(Work instructions)
Line by line, output everything from the one that contains "DOC.BA (703, 1328)" through the end of the material below, exactly as written and with no pictures.

(Data records)
- Opening Delimiter -

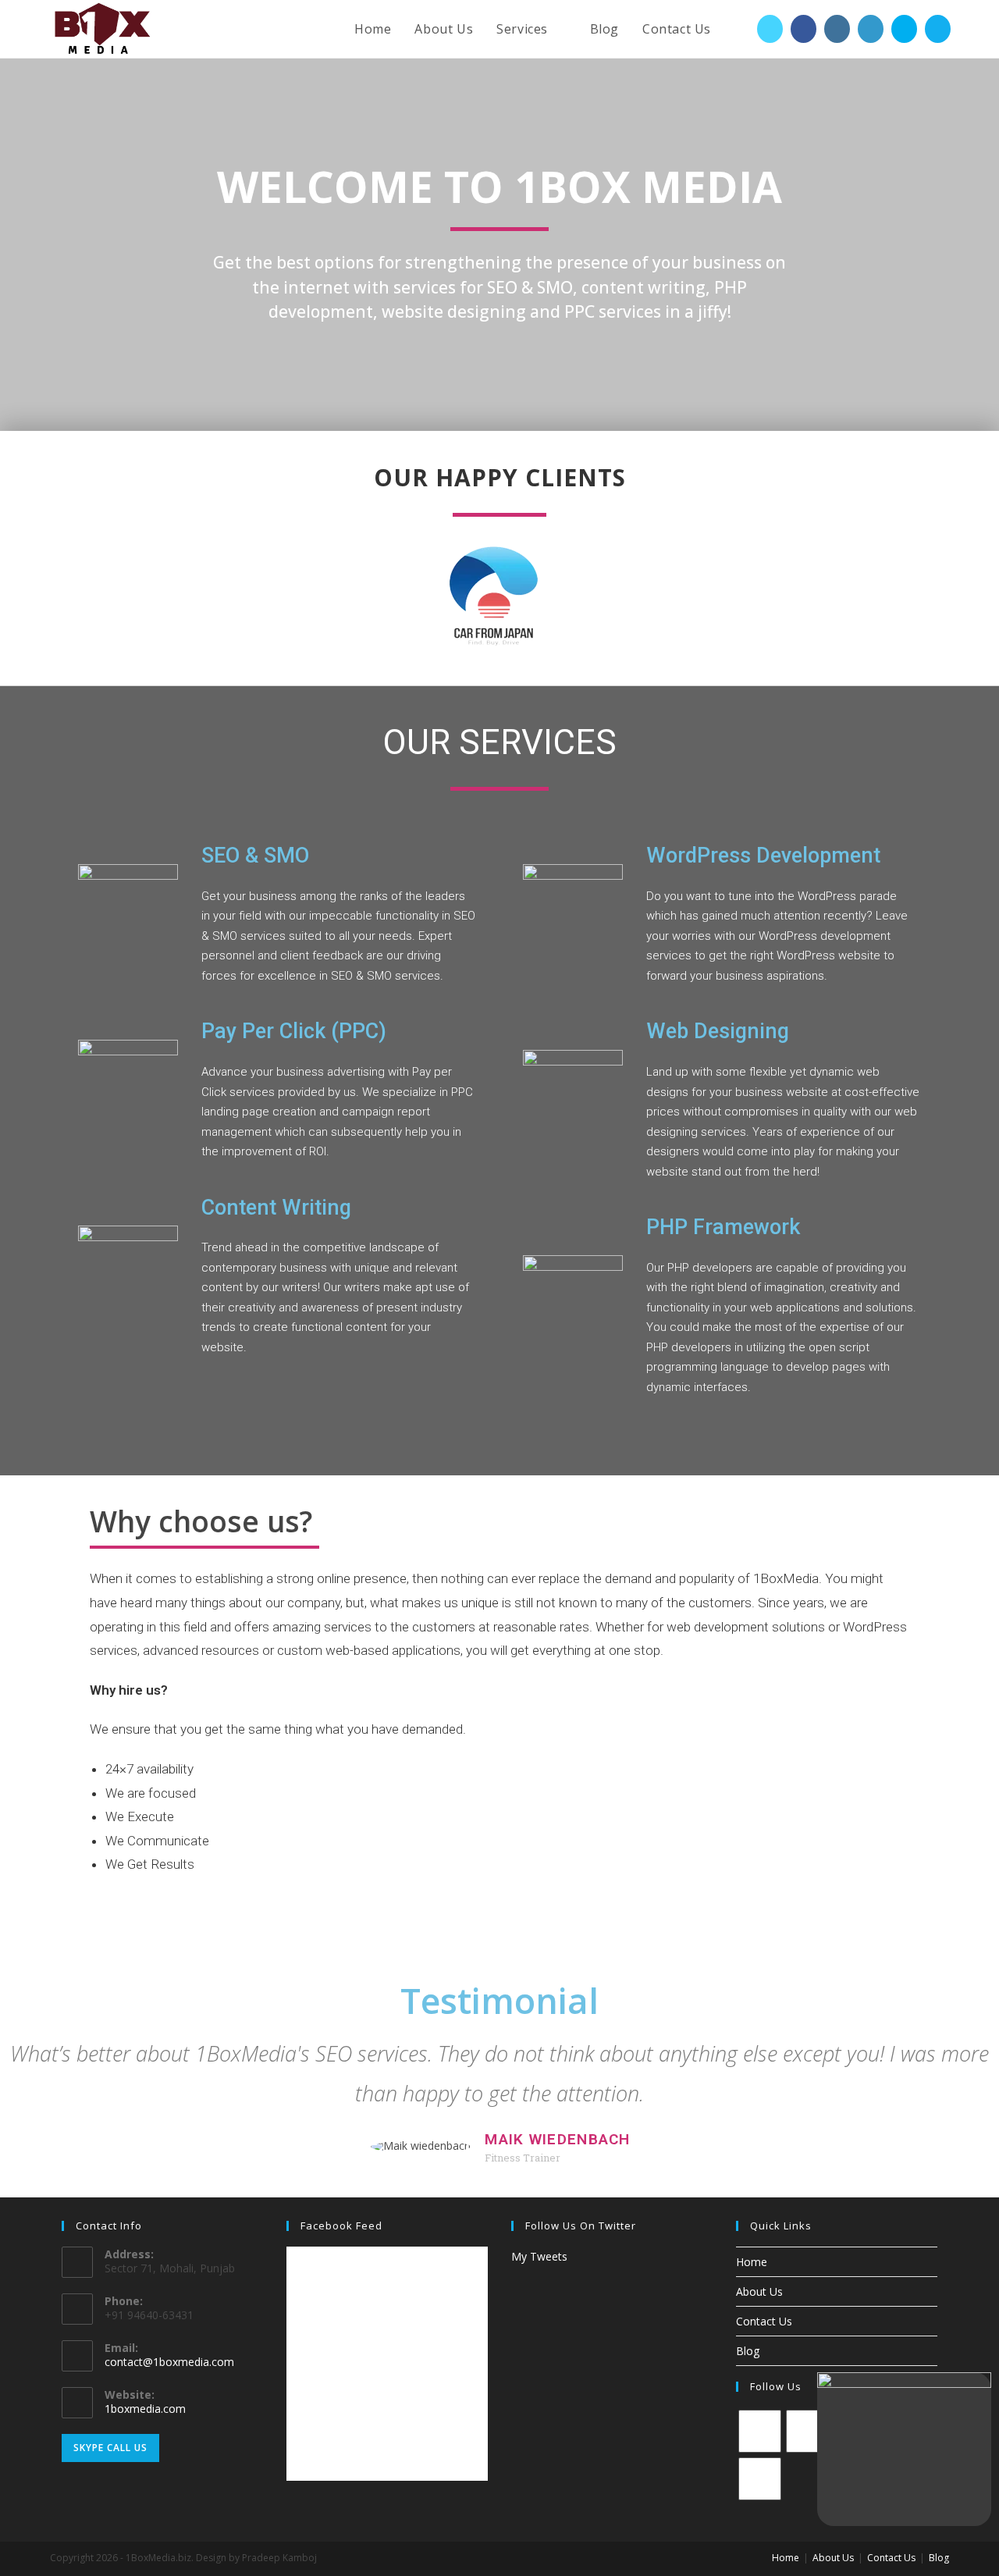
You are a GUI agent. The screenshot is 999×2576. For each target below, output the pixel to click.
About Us (759, 2291)
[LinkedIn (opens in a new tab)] (870, 29)
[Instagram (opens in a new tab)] (837, 29)
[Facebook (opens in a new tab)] (803, 29)
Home (751, 2261)
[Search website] (739, 29)
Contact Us (764, 2321)
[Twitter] (759, 2431)
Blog (747, 2350)
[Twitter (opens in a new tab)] (770, 29)
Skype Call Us (110, 2447)
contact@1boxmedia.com (169, 2361)
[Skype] (759, 2478)
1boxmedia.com (145, 2408)
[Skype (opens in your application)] (904, 29)
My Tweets (539, 2256)
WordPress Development (763, 855)
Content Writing (276, 1207)
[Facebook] (807, 2431)
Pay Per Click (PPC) (293, 1031)
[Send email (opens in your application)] (938, 29)
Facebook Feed (341, 2225)
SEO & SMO (255, 855)
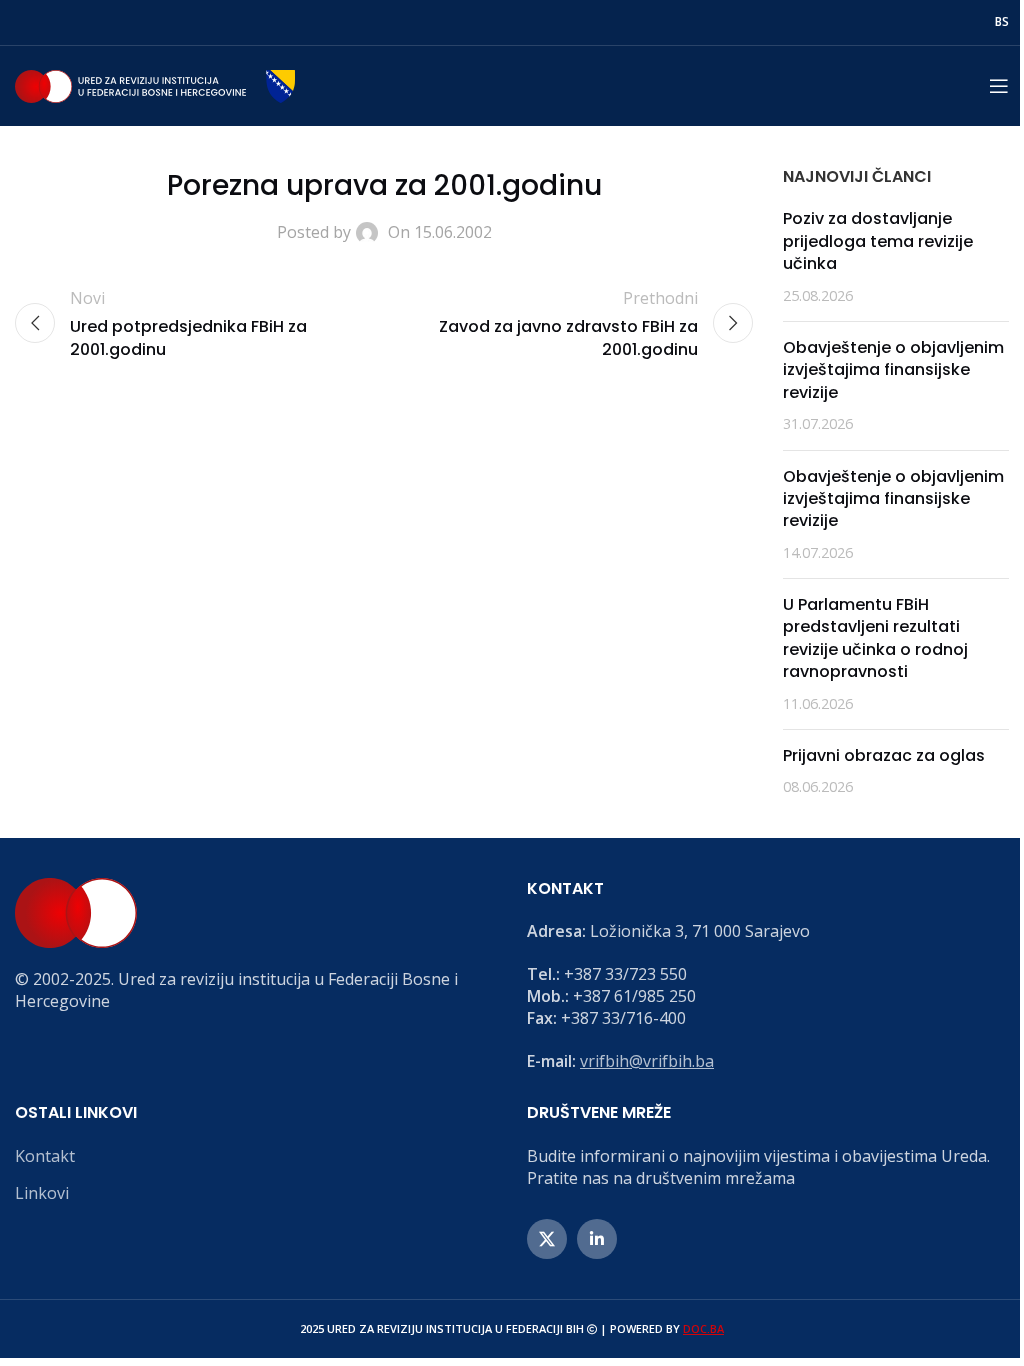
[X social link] (547, 1239)
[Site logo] (155, 84)
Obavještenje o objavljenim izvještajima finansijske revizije (893, 370)
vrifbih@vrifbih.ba (647, 1061)
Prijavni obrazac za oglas (884, 755)
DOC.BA (703, 1328)
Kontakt (45, 1156)
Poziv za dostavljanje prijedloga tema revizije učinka (878, 241)
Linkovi (42, 1193)
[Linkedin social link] (597, 1239)
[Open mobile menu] (999, 86)
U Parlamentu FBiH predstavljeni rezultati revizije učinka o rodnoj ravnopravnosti (875, 638)
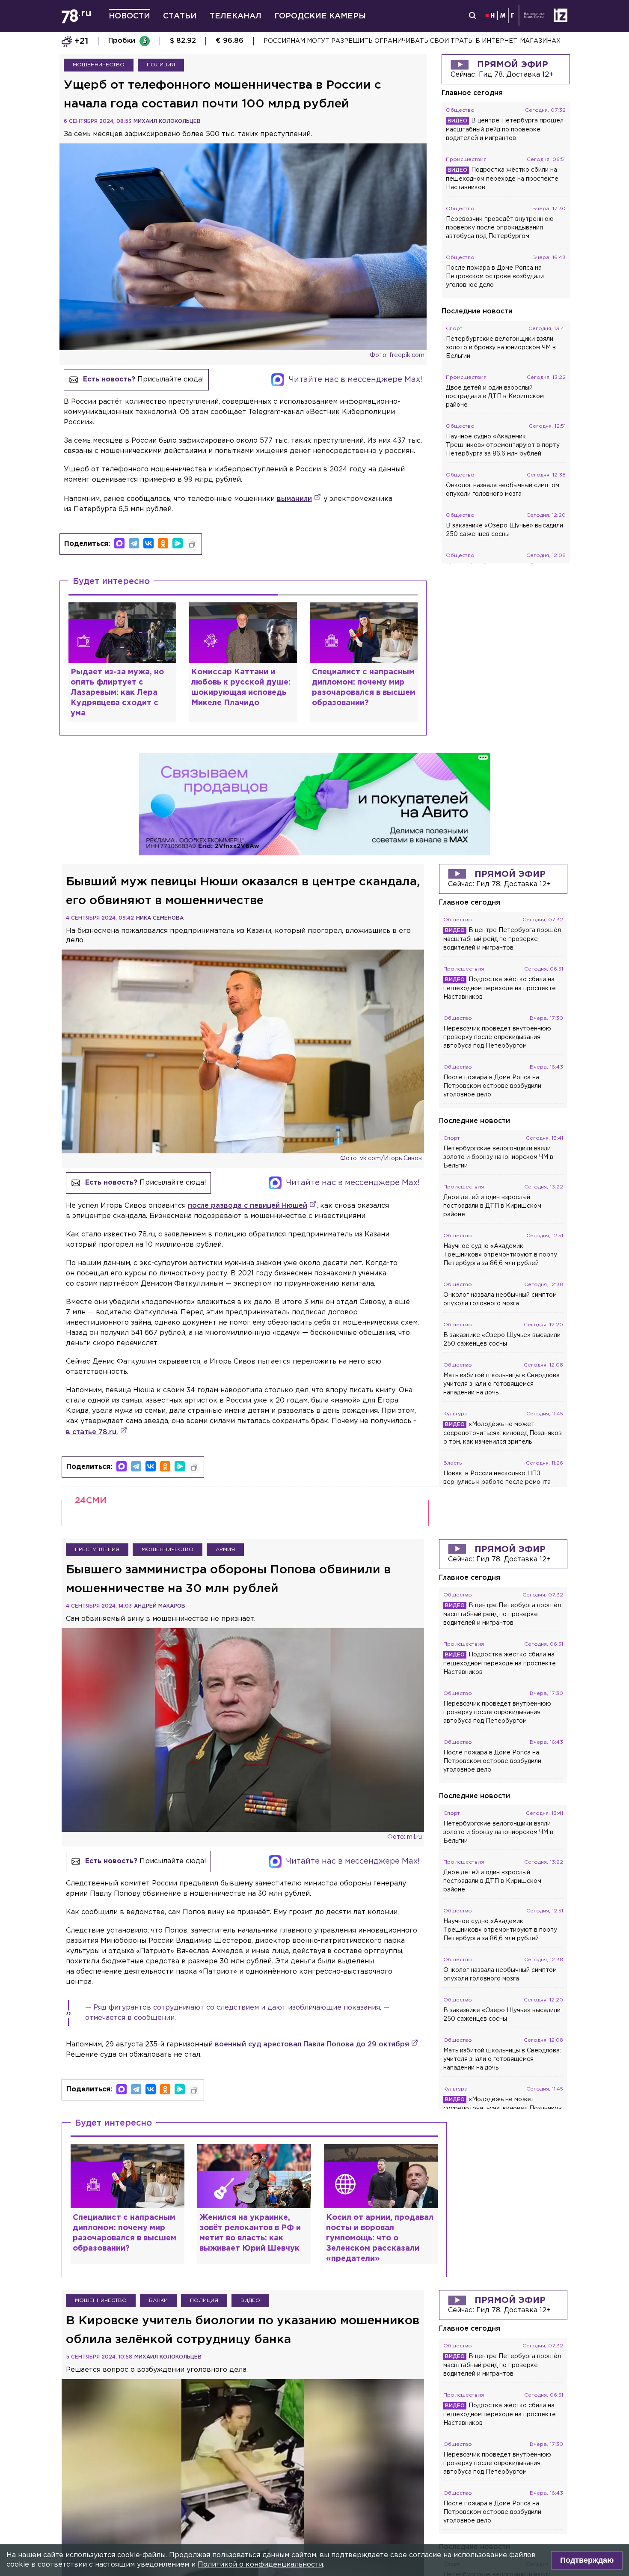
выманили (294, 499)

- Closing Delimiter -

(Answer to this problem)
DOC.BA (703, 1328)
Kontakt (45, 1156)
Poziv za dostavljanje prijedloga tema revizije učinka (878, 241)
Linkovi (42, 1193)
[Linkedin social link] (597, 1239)
[Open mobile menu] (999, 86)
U Parlamentu FBiH predstavljeni rezultati revizije učinka o rodnoj ravnopravnosti (875, 638)
выманили (294, 499)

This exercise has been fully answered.